M. de Baudricourt, autre convive, avait une spécialité moins éclatante, mais non moins célèbre. Il était gros joueur et de première force au whist et au piquet, mais sa valeur réelle était celle de gros joueur. On citait telle de ses parties avec M. H*** ou lord G***, dans lesquelles il avait eu, avec ses paris, jusqu’à quatre à cinq mille louis engagés ; ce qui éleva sa réputation à son apogée fut d’avoir un jour mis comme enjeu une inscription de deux mille livres de rente, en substituant à cette formule surannée : « Je joue mille louis, » cette formule beaucoup plus neuve : « Je joue cent louis de rente. »

Un étranger proposait-il quelque partie effrayante, on répondait : — Attendez Baudricourt ; où est Baudricourt ? Il n’y a que lui pour tenir un pareil jeu. Pour M. de Baudricourt, la fin de toutes choses était le jeu. Le jeu était l’indispensable complément d’un dîner, d’une course, d’une partie de chasse : après l’Opéra, le jeu ; après le bal, le jeu ; le matin, le jeu ; toujours le jeu. M. de Baudricourt avait en horreur les jeux de hasard ; il gagnait, dit-on, soixante ou quatre-vingt mille francs par année ; il avait toujours au moins le double de cette somme toute prête comme enjeu. Et voilà pourquoi M. de Baudricourt comptait aussi parmi les véritables lions.

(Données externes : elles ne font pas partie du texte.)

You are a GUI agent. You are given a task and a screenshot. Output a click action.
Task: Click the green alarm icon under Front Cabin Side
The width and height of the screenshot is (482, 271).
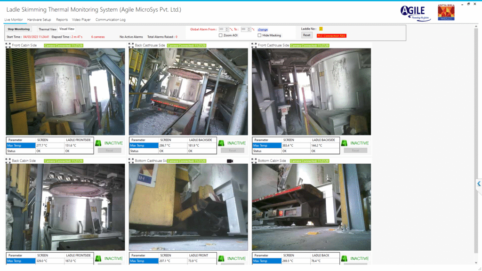pos(99,143)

Lord Fitz-Hérald avait aussi un goût spécial : il aimait les fleurs à la passion ; ses admirables serres de plantes équinoxiales pouvaient soutenir la comparaison avec celles de M. le duc de Devonshire ; il avait des jardiniers voyageurs en Amérique, en Afrique, en Asie, et ses bateaux à vapeur organisés en serre chaude lui rapportaient des richesses horticulturales de toutes les parties du monde. Sa collection d’orchidées était merveilleuse ; il était parvenu, à force d’art, à avoir une température constamment humide de trente à quarante degrés ; en entrant dans la serre des orchis du Magellan, on était suffoqué ; c’était l’atmosphère étouffante qui suit ou précède toujours le typhon des Indes. On avait une fois emporté lord Fitz-Hérald presque asphyxié par cette zone torride artificielle.

Quant au cousin de la marquise de Beauregard, c’était un jeune Américain de vingt-trois ans, à cheveux crépus et à longues dents, qui s’appelait M. Alonzo Florès. Tels étaient les convives du marquis ; les femmes se nommaient Serpentine, Clarisse Harlowe, et Cora, dite la belle Grecque. Serpentine était maigre, svelte, brune et pâle ; ses yeux noirs pétillaient de malice ; ses lèvres minces, ses narines serrées exprimaient l’ironie ; un pli vertical, profondément creusé entre les deux sourcils, annonçait la méchanceté. Clarisse Harlowe était blonde, blanche, un peu grasse. Sa figure ronde, rose et réjouie, ses yeux bleus riants comme l’azur, sa bouche vermeille et sensuelle, contrastaient singulièrement avec les souvenirs mélancoliques que rappelait son nom. Pour se figurer Cora, la belle Grecque, qu’on descende la Vénus de Milo de son piédestal : même magnificence, même impassibilité, blancheur de marbre, cheveux d’ébène.

Il est inutile de dire que les trois impures étaient mises avec le meilleur goût, et que les femmes du monde les plus élégantes n’auraient pas été vêtues avec une plus gracieuse simplicité. En moins d’un quart d’heure tous les convives arrivèrent ; on n’attendait plus que mesdemoiselles Herminie, Rosa, et le marquis. Ce dernier savait si parfaitement vivre, on supposait son retard si involontaire, que personne ne songeait à s’en formaliser. La réputation sanguinaire du colonel Koller était détestable ; c’était un homme tellement féroce, que la nouvelle de sa mort avait été presque reçue comme une délivrance universelle, et depuis le matin le duel du marquis était le sujet de toutes les conversations.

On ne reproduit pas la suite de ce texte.